When President Reagan, trying to isolate Libya for its terrorist activities, announced the trade embargo last January, he hoped Western Europe and Japan would follow suit. But these countries -- active importers of Libyan oil -- balked, noting that five US companies still operated there.
Western Europe still might not impose sanctions, Libya watchers say, but not on the grounds of US firms in Libya.
``The US presence gave Libya a certain respectability and creditworthiness that won't be there after June 30,'' says Libya expert G. Henry M. Schuler.
On Feb. 1, the US companies were granted a special license that would give them until June 30 to sell their assets to Libya, rather than force the US companies to accept bargain-basement prices or get nothing at all by just leaving the country. The windfall to Libya would have been more than $1 billion, the Treasury Department estimated. Later the administration announced that the companies would have to stop operating on June 30.
Even today, the companies still have not sold their drilling rights and equipment back to Libya and are under little pressure to do so. They may continue to negotiate with Libya past the June 30 deadline. Conoco spokesman David Moffitt says that negotiations have been ``inconclusive.''
Moreover, Libya can continue to use the oil-producing facilities to pump out oil. And one analyst notes that as long as the companies still have title to their assets, they're not likely to rock the boat, in the hope that things will eventually settle down and they can resume production.
However, the American stance could make it more palatable for Western Europe and Japan to think about an embargo. That's especially true during a world oil glut.
The US embargo has done little harm to Libya, because US trade with that country was negligible.
But a European and Japanese embargo could do some real harm to Libya, analysts say. Libya imports almost all of its consumer goods and equipment, (including oil-producing equipment) from the outside. In 1984, Europe and Japan bought about $7.7 billion in Libyan oil exports, or about 70 percent of Libya's total exports, according to the International Monetary Fund. Libya then used that hard currency to buy almost three-fourths of its total imports from those same countries.
Earlier this month, Libyan leader Col. Muammar Qaddafi indicated Libya could tough out a European embargo and return to austere self-sufficiency.
``But he's taking a chance,'' notes a State Department official: The Libyan people, already living under austere conditions, may not think further belt-tightening is such a great idea.
For a year now, Libyans have had to cut way back on what they could import, while the country tried to boost its foreign reserves. The drop in oil prices, which has made a large dent in Libya's oil revenues, compounded the problem.
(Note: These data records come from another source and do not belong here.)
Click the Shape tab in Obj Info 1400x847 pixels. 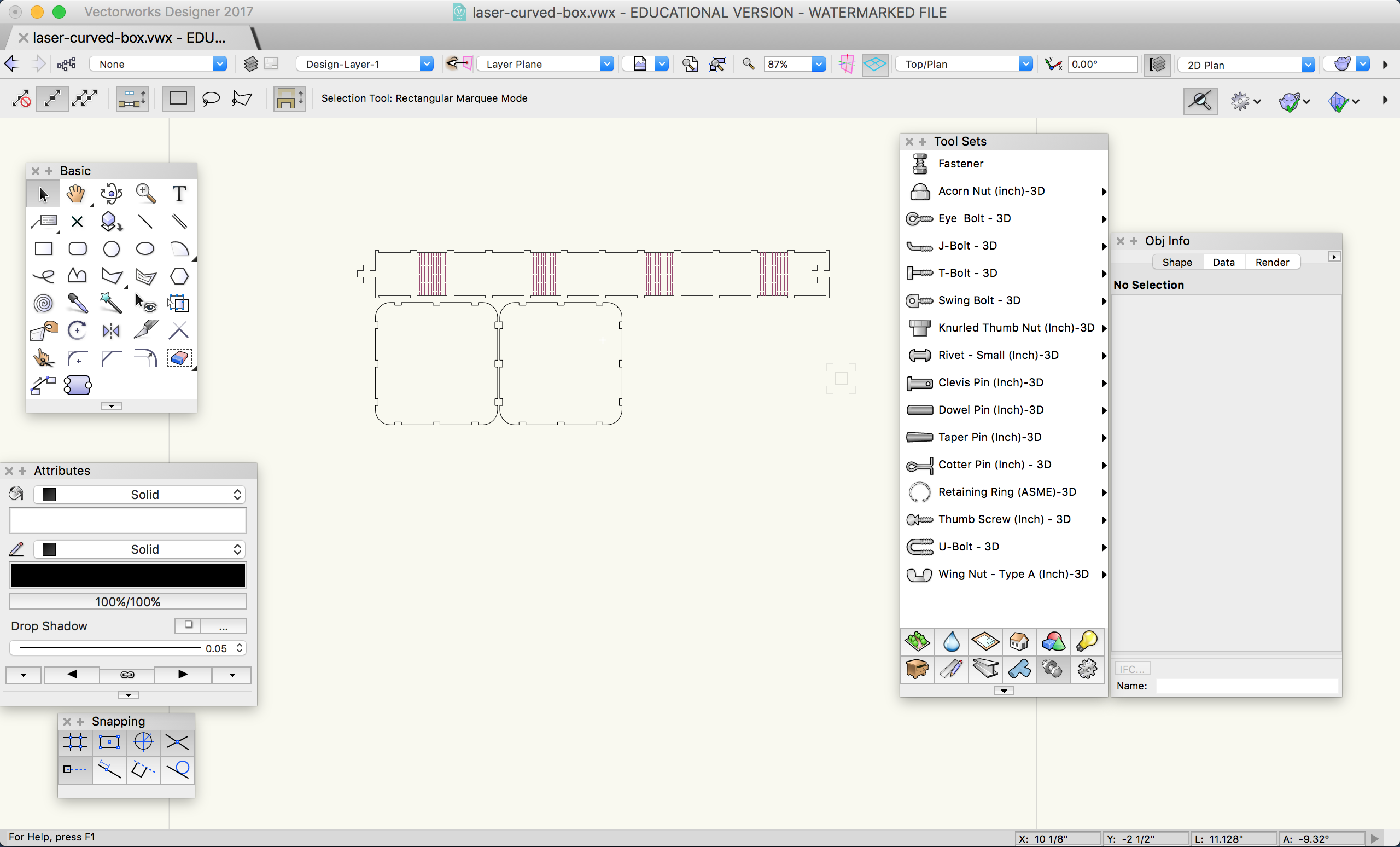[1176, 262]
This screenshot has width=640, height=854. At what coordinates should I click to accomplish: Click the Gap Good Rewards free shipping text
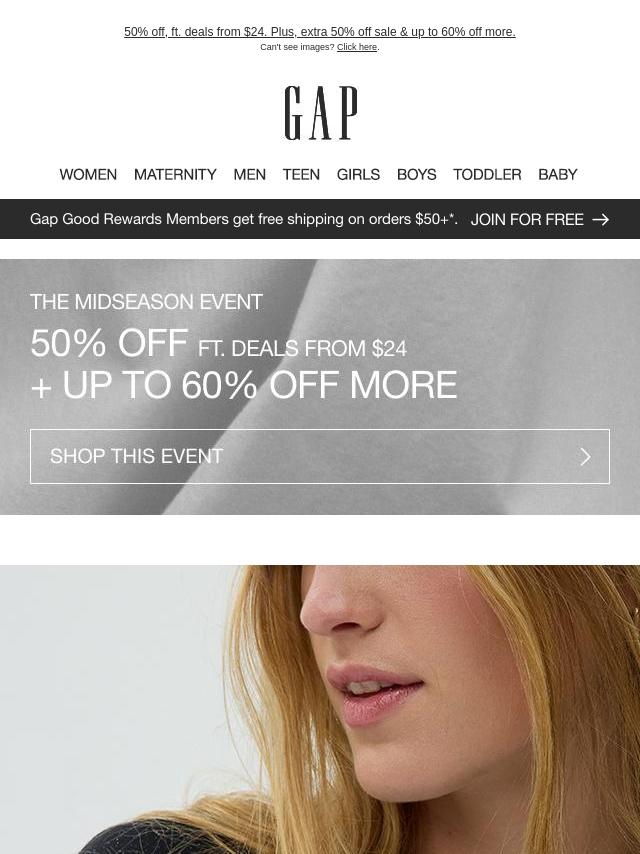tap(243, 219)
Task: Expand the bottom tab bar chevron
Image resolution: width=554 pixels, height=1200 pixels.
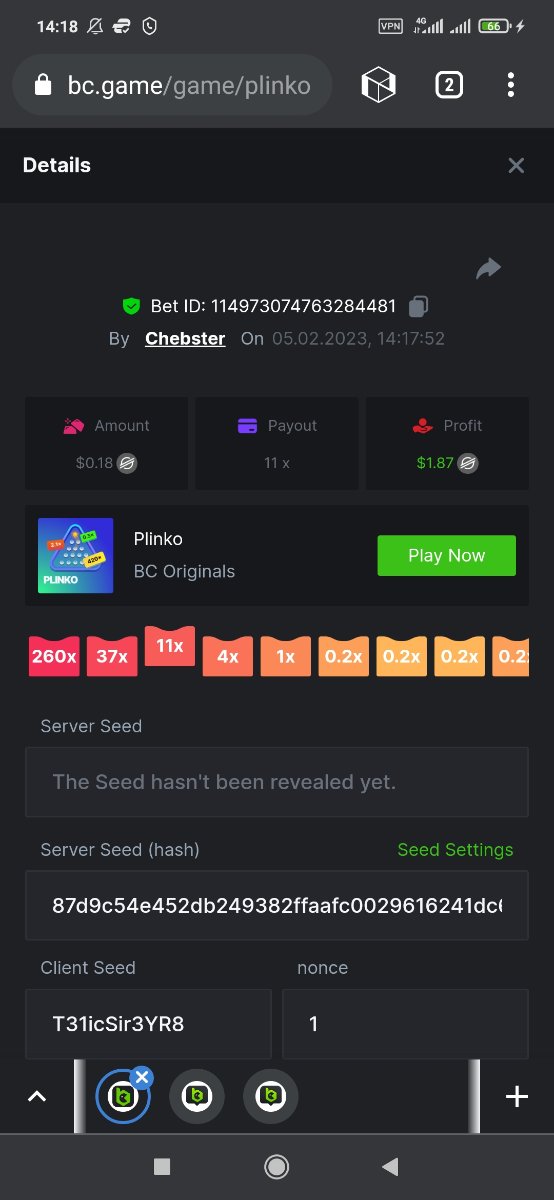Action: (x=37, y=1097)
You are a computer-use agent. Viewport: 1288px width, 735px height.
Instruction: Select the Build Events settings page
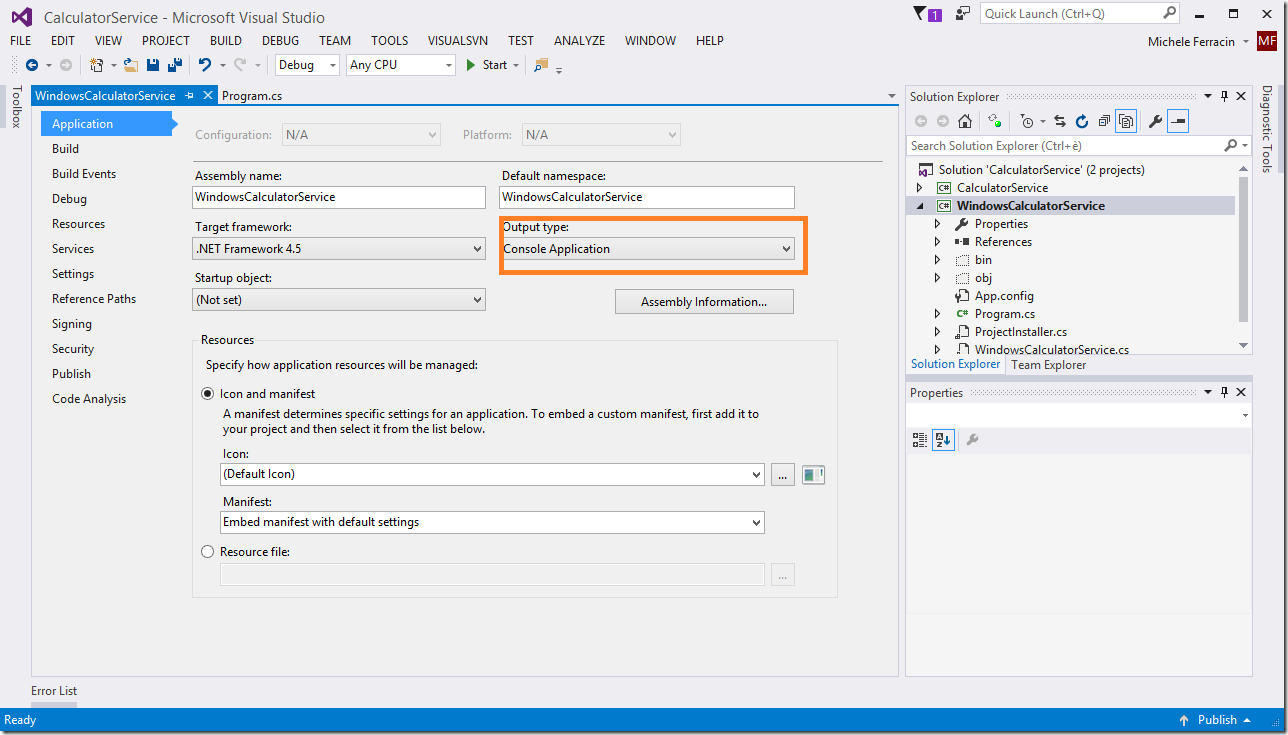click(84, 174)
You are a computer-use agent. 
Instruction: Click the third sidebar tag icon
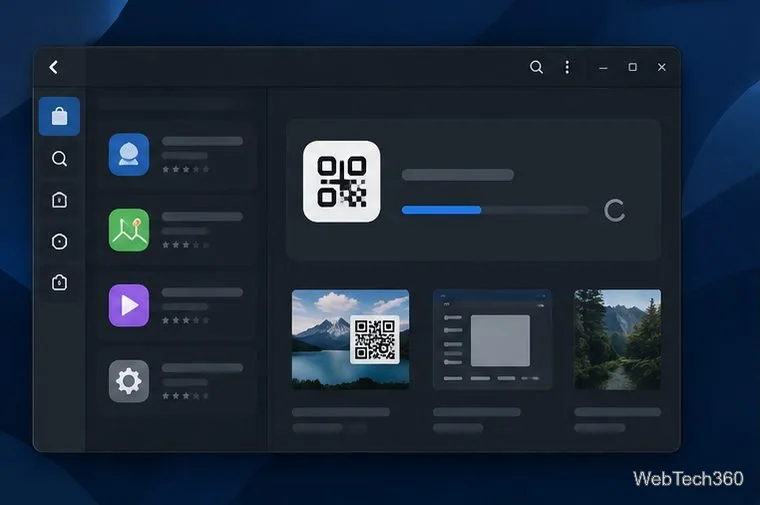click(x=59, y=200)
But Fariborz Ghadar, director of George Washington University's international business program, doubts the US action will be the straw that breaks the Libyan economy -- or Qaddafi's regime. The economy ``has already been crippled'' by falling oil prices and industrial problems, he says. Moreover, he notes that the Libyans could always get around a trade embargo by finding a middleman or two to cover up where the oil originated.